Parents likewise need reminding that children are not, proportionately, in school very much over the year. In fact, school is a mere 17% of a pupil’s working life, with 33% of their life in bed leaving 50% for the hidden curriculum. Therefore, school does not finish at 3.30pm, and education does not stop at the school gates.
The role of parents
The science writer and former Cambridge behavioural scientist Dr Paul Martin states in his excellent book Making People Happy that there are four categories of parent:
FOUR CATEGORIES OF PARENT
Authoritative Parents – love their children unconditionally and accept them for who they are. They keep a close eye on their children, provide them with plenty of support, set firm boundaries, and grant considerable freedom within those boundaries.
Authoritarian Parents – have a colder parenting style which is more demanding but less responsive to the child’s real needs. Authoritarian Parents are highly controlling, but are not very warm or loving. They intervene frequently, issuing commands, criticisms and occasional praise, but do this in an inconsistent way.

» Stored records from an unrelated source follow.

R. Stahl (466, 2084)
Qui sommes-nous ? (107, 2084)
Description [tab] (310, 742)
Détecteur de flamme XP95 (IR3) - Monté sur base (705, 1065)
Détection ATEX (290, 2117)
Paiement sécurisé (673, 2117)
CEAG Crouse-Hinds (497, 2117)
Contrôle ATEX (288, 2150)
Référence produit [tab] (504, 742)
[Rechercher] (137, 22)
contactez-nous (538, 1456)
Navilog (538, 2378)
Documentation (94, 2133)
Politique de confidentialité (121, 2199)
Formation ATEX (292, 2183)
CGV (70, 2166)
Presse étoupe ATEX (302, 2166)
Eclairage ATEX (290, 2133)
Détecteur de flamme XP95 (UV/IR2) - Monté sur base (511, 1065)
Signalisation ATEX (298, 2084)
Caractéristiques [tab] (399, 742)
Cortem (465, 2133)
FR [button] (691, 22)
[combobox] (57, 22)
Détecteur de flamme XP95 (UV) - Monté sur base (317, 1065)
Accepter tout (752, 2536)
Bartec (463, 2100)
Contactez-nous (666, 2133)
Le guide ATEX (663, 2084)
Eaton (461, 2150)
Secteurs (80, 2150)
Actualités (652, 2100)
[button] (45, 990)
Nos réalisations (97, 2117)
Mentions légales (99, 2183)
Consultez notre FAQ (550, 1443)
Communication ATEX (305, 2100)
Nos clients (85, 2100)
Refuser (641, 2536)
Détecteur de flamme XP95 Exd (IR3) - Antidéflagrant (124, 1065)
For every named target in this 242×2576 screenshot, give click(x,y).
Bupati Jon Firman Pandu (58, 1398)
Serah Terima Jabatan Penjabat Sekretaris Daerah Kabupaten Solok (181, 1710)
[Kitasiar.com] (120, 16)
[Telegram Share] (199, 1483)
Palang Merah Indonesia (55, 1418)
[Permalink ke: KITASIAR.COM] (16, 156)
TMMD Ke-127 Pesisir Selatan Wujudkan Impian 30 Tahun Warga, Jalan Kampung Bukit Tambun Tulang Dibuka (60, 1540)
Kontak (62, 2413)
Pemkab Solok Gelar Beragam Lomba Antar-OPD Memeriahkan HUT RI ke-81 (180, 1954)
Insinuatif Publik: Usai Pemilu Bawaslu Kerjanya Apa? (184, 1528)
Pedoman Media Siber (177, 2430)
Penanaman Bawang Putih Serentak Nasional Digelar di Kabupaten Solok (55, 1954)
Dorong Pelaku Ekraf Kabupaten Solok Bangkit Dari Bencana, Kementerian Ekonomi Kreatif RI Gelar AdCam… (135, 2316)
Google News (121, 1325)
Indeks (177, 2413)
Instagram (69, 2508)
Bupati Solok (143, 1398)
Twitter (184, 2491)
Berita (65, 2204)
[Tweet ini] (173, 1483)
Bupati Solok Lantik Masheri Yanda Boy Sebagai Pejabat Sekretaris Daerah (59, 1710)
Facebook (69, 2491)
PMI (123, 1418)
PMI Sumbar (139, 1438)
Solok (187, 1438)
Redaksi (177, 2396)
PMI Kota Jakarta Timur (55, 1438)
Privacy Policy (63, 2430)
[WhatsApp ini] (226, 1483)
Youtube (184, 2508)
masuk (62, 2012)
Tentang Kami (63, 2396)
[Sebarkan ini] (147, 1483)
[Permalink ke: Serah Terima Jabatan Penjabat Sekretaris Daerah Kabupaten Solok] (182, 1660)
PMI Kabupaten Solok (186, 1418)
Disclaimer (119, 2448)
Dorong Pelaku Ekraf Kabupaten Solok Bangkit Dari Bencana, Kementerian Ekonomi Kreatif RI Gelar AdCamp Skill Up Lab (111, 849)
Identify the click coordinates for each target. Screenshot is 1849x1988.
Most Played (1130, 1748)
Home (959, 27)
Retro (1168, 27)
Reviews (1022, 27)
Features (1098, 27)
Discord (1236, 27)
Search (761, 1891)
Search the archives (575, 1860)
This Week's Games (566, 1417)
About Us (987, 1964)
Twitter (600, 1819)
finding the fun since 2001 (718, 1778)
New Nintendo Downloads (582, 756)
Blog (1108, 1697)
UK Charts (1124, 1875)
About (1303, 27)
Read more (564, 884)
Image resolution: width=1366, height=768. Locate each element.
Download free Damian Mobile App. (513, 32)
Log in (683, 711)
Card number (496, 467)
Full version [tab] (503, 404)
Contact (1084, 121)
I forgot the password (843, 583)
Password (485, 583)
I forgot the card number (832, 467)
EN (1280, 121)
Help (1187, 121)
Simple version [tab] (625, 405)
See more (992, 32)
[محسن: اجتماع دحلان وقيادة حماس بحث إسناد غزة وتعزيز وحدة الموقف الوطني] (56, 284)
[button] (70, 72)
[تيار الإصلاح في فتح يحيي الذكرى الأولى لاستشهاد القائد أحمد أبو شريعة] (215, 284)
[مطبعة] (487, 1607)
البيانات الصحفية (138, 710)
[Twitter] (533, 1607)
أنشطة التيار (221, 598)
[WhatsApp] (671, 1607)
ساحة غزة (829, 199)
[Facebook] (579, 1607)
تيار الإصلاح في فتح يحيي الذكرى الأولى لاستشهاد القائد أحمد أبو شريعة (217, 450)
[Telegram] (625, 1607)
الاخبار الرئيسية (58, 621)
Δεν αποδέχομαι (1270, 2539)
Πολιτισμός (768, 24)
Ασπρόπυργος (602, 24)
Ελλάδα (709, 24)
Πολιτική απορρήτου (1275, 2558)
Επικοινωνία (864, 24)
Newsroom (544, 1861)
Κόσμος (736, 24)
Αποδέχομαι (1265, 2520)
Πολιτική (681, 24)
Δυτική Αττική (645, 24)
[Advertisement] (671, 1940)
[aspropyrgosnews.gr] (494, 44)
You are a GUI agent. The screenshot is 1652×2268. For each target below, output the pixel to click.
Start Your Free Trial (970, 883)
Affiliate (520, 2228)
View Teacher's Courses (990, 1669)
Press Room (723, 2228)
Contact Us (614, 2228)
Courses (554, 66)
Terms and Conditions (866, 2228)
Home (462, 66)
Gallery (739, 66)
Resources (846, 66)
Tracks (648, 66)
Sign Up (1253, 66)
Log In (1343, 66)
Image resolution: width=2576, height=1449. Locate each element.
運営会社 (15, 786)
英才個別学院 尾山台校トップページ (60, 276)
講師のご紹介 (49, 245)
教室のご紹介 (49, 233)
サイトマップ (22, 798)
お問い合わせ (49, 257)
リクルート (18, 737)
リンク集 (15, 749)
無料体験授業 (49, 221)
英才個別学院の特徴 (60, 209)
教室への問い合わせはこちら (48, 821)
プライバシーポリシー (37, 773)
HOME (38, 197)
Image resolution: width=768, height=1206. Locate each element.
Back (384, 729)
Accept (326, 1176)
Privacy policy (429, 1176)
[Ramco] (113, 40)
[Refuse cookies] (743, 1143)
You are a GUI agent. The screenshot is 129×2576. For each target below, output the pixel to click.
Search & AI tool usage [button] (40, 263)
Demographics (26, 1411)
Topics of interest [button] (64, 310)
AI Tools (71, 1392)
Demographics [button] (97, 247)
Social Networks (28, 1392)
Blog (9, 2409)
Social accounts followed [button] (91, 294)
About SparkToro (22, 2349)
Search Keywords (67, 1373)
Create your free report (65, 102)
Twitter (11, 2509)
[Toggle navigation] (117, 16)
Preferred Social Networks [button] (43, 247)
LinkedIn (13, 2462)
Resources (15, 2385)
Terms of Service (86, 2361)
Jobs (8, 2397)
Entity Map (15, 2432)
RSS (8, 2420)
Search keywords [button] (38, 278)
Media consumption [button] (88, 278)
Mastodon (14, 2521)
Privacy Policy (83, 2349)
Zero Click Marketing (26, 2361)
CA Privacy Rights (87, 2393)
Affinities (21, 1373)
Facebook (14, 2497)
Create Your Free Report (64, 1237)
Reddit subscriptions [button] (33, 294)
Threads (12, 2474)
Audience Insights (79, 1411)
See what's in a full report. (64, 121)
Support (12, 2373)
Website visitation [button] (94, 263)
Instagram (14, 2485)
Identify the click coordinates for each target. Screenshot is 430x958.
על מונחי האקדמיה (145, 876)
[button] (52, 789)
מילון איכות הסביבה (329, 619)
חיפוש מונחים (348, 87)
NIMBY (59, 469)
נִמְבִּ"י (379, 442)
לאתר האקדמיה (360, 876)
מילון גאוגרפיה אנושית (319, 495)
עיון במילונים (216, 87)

Indulgent Parents – are responsive but undemanding and permissive. They are warm and loving but lack setting few clear boundaries. They often respond to their children’s wishes, even when these are unreasonable or inappropriate.
Uninvolved Parents – are unresponsive, undemanding, permissive and set few clear boundaries, largely because they don’t really care very much. Unlike Authoritative Parents they are neither warm not firm and they do not monitor their children.
Source: Making People Happy, Paul Martin, Fourth Estate (2005)
The children of Authoritative Parents are happier, academically more successful, emotionally better adjusted and have better personal relationships than children from the other three categories. They adapt better to school, or university, and perform better.
What is interesting is that studies have found that these children are less likely to smoke, engage in other types of risk behaviour such as drug taking or abuse alcohol. Many psychologists will now agree that authoritative parenting promotes many of the personal characteristics that typify happy, successful people: emotional skills, social skills, freedom from excessive anxiety, a sense of control, self-esteem, resilience, optimism and freedom from excessive materialism.
Our society has made two promises to its children: to prepare a world that accepts them and provides them with opportunities to live, grow and create in safety. It has also promised to help them develop their whole beings to the fullest in every respect. Education is the vehicle through which we try to keep these promises…in partnership with parents.